The Scottish government had resisted pressure to demand financial details from Trump through an “unexplained wealth warrant,” a powerful legal tool commonly used against leading figures in organized crime or drug trafficking. But on Wednesday, a Scottish judge ruled that Avaaz, an online campaign group, should be given the right to challenge the government’s rejection of calls for such a move.
While it’s far from clear that such an investigation will ever take place in this case, Wednesday’s court ruling nonetheless represents a setback for the former president, whose financial and tax transactions in the US are being investigated.
citable: “If you don’t think there is reasonable suspicion about these purchases, then I don’t think you’ve been paying attention,” said Nick Flynn, Avaaz’s legal director. “It is the collective responsibility of Scottish ministers to act on this.”
Election Fraud: Byung Pak, a former U.S. attorney in Atlanta, told congressional investigators he abruptly resigned in January after a warning from Justice Department officials that Trump was planning to fire him for refusing to say there was widespread voter fraud in Georgia. found it.

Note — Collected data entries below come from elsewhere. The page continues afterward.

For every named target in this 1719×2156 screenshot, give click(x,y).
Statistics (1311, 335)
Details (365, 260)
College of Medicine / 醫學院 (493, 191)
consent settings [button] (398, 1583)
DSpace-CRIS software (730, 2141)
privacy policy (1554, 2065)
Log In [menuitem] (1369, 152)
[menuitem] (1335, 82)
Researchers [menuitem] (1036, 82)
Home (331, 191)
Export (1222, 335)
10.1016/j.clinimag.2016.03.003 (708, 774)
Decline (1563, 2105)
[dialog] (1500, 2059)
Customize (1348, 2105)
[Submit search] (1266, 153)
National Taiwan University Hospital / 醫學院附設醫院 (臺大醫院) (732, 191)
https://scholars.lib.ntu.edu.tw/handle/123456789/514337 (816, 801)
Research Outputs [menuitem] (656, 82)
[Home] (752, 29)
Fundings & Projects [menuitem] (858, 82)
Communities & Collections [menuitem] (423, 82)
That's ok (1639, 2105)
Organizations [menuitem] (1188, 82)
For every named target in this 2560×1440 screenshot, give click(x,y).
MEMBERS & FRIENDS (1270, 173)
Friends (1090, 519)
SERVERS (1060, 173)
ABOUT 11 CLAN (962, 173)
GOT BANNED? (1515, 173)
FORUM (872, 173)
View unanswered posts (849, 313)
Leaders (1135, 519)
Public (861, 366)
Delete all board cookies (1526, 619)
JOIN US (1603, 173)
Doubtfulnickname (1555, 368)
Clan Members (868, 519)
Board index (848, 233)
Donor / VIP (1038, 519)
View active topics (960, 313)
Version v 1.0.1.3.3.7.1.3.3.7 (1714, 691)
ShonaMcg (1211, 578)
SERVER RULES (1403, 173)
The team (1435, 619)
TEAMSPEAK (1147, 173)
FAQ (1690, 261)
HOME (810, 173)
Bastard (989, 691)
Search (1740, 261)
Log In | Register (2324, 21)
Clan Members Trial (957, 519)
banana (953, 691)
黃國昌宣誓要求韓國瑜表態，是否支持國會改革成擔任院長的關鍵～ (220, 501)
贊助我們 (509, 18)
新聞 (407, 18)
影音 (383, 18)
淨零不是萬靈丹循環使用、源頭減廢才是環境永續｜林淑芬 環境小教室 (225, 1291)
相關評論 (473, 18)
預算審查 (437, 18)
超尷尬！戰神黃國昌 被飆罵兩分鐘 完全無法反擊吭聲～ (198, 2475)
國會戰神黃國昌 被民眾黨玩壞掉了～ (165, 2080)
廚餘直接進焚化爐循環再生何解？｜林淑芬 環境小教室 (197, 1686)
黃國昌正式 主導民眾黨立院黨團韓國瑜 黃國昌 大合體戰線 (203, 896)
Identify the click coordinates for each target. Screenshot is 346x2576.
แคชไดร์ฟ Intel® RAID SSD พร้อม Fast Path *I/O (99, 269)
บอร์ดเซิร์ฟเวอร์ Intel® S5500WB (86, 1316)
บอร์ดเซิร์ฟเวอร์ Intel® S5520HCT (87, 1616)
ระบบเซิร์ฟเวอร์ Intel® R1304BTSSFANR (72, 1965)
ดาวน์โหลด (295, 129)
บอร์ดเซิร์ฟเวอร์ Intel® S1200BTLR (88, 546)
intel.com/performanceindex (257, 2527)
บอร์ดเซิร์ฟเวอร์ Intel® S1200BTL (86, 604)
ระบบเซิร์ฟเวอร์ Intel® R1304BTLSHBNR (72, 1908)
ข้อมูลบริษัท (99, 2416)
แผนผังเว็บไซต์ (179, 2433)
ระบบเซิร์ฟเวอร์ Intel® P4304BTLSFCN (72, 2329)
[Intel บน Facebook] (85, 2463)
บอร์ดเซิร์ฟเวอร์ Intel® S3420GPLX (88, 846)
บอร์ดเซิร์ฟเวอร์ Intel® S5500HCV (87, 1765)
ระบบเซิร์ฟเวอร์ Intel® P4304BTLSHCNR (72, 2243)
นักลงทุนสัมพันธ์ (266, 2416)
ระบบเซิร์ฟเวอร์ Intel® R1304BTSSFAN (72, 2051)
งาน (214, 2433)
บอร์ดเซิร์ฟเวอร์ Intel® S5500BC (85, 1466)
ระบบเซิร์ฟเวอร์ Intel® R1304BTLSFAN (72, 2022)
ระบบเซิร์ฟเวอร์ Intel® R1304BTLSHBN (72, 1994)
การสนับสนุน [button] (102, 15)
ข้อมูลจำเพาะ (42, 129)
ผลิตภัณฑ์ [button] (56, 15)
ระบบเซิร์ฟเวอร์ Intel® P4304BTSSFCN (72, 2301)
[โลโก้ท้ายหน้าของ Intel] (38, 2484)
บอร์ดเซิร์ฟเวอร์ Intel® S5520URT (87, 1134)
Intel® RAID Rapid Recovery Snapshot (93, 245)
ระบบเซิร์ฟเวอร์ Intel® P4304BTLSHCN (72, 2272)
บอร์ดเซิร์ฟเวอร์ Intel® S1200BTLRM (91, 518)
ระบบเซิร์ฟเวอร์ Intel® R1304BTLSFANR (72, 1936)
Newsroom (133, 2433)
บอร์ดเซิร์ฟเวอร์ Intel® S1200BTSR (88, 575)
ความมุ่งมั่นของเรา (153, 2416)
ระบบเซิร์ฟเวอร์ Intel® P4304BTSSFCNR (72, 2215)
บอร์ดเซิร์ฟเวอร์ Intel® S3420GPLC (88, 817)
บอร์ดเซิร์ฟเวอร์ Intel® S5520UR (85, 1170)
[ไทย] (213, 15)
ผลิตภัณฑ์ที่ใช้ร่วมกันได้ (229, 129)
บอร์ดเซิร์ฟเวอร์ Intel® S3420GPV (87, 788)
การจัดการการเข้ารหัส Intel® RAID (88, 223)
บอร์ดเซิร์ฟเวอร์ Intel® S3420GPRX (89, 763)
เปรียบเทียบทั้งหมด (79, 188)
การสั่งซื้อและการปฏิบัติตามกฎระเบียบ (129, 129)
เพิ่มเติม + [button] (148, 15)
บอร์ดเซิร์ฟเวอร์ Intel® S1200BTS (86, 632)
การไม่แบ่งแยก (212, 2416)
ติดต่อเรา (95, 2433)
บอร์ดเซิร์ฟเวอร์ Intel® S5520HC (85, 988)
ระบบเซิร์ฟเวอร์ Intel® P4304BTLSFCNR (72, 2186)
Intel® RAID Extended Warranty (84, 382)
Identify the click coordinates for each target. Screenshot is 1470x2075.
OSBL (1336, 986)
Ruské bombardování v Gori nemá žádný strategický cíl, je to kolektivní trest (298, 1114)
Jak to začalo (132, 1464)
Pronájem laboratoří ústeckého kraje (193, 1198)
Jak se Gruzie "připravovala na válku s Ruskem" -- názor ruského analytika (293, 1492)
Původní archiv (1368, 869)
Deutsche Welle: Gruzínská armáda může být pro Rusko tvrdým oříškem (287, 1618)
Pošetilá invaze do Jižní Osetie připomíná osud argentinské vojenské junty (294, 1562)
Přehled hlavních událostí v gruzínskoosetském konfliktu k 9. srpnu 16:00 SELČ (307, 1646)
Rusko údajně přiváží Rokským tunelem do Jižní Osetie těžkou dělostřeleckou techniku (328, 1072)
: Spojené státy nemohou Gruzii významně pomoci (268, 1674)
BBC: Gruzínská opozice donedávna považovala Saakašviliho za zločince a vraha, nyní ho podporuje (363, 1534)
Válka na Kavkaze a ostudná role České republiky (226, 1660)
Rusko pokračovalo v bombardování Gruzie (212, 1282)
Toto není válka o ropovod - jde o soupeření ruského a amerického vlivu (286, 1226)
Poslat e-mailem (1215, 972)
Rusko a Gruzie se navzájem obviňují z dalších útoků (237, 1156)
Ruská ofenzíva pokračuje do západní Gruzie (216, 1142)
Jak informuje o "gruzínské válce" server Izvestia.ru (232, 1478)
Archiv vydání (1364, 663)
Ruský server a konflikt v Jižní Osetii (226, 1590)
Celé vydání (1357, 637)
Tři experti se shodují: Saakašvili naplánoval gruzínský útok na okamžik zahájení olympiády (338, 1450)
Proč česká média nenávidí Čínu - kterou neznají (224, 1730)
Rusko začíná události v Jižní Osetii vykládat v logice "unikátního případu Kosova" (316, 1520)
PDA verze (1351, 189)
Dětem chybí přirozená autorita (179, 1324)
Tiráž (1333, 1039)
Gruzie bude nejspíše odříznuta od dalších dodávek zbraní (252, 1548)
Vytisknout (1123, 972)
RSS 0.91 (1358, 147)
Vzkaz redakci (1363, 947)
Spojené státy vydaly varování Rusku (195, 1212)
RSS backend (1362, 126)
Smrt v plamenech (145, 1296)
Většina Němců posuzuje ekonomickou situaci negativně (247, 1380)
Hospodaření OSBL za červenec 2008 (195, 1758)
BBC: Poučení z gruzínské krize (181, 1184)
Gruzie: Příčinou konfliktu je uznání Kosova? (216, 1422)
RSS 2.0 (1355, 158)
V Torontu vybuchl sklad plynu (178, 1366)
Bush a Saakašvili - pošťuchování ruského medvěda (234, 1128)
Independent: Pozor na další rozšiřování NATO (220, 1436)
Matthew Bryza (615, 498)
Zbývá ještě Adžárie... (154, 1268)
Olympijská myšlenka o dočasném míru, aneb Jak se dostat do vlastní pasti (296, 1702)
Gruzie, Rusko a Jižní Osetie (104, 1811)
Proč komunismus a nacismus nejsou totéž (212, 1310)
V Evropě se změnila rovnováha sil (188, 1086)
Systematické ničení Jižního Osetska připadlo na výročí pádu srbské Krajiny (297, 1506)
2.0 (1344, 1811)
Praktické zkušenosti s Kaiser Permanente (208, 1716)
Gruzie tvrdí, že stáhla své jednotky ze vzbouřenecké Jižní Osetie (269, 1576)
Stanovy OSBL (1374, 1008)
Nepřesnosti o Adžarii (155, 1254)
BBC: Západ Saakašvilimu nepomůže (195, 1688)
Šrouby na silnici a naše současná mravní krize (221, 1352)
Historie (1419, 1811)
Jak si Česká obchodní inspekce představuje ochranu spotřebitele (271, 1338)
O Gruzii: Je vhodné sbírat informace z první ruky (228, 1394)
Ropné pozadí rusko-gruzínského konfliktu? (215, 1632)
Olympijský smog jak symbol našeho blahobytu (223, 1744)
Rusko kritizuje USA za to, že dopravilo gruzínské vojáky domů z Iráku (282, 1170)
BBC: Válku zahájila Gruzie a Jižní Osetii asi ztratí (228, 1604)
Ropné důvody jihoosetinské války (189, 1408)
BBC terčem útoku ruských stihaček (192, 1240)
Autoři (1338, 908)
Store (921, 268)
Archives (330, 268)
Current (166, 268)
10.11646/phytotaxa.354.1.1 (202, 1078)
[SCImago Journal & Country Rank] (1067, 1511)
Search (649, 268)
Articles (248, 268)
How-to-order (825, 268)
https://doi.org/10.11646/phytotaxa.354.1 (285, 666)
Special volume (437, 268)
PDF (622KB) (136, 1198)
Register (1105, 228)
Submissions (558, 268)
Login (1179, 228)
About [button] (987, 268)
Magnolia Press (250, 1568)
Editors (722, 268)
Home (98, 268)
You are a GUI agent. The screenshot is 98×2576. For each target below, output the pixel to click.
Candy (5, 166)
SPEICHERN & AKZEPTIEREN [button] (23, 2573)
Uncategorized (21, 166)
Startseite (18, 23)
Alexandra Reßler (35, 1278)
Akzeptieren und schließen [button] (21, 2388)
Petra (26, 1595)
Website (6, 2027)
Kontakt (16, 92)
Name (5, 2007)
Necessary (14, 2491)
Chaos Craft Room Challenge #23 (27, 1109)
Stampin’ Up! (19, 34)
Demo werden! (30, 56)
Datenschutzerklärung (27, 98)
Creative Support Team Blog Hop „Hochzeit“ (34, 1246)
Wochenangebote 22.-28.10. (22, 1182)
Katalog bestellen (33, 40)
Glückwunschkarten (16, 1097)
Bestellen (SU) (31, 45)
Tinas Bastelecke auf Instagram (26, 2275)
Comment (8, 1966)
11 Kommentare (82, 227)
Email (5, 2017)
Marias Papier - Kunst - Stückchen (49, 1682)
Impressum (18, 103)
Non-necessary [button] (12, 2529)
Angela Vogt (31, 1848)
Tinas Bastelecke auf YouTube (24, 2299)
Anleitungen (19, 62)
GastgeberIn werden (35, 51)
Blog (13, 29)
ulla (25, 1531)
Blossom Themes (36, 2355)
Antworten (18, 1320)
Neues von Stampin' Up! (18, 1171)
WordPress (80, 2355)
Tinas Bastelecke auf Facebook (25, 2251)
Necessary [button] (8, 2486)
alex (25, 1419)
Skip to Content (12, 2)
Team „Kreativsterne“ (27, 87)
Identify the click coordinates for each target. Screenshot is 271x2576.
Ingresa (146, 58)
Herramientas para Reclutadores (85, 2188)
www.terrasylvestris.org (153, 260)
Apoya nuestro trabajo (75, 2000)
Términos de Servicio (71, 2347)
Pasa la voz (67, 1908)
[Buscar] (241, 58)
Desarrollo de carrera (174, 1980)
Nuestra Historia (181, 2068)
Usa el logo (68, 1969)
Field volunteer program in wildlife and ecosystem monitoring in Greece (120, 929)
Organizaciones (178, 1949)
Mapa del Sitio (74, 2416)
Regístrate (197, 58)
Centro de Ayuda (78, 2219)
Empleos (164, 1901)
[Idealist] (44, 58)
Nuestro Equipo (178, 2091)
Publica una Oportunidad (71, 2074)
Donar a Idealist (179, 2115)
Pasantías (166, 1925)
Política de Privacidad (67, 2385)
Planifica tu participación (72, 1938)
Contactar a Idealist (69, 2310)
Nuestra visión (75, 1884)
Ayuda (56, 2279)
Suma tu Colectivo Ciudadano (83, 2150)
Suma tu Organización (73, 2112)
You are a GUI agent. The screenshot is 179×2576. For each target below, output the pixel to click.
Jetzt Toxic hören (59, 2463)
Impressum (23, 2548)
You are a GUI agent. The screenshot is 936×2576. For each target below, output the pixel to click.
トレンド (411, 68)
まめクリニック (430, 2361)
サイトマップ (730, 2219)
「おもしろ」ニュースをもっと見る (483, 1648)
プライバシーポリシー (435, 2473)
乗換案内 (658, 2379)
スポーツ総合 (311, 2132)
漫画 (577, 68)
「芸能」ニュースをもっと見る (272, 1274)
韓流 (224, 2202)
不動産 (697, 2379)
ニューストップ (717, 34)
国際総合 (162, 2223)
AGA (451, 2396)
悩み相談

New pronunciation: Trump’s accounting firm must give Congress its tax and other financial data from his time in the White House, a judge ruled yesterday.
THE LAST NEWS
Other great stories
Fourteen years ago, a mother organized a gender-nonconforming summer camp where children were free to express themselves. A photographer caught up with some kids a decade later, as they matured.
Elias, above, spent four summers at Camp I Am. “At the time, I was two different Eliases: School/Outdoors Elias and Dress-Up Elias,” he said. “At camp I could be Dress-Up Elias all the time.”
ART AND IDEAS
The Edinburgh Fringe, small writ
Before the pandemic, the Edinburgh Fringe, which opened on Friday and runs through August 30, was only surpassed by the Olympics and the World Cup in terms of crowd size. But some residents had called for a smaller festival — a wish granted by the pandemic.
In 2019, when it was last held, The Fringe sold more than three million tickets for 3,841 shows at 323 venues. Fewer than 850 shows will be presented this year, including a third online, following a $1.4 million bailout by the government to cover the costs of the canceled 2020 event.
The Fringe is built on the principle of open access for artists, meaning that all acts who pay an entry fee can host a show, writes Malcolm Jack – “a free-spirited alternative to the highbrow Edinburgh International Festival.”
Though leaner, this year’s program is typically weird and wonderful: stand-up comics; a cord drama about migration on a beach outside the city; and an educational walking tour, led by a pelvic physical therapist, entitled “Viva Your Vulva.”
Find out more about this year’s unusual Fringe Festival.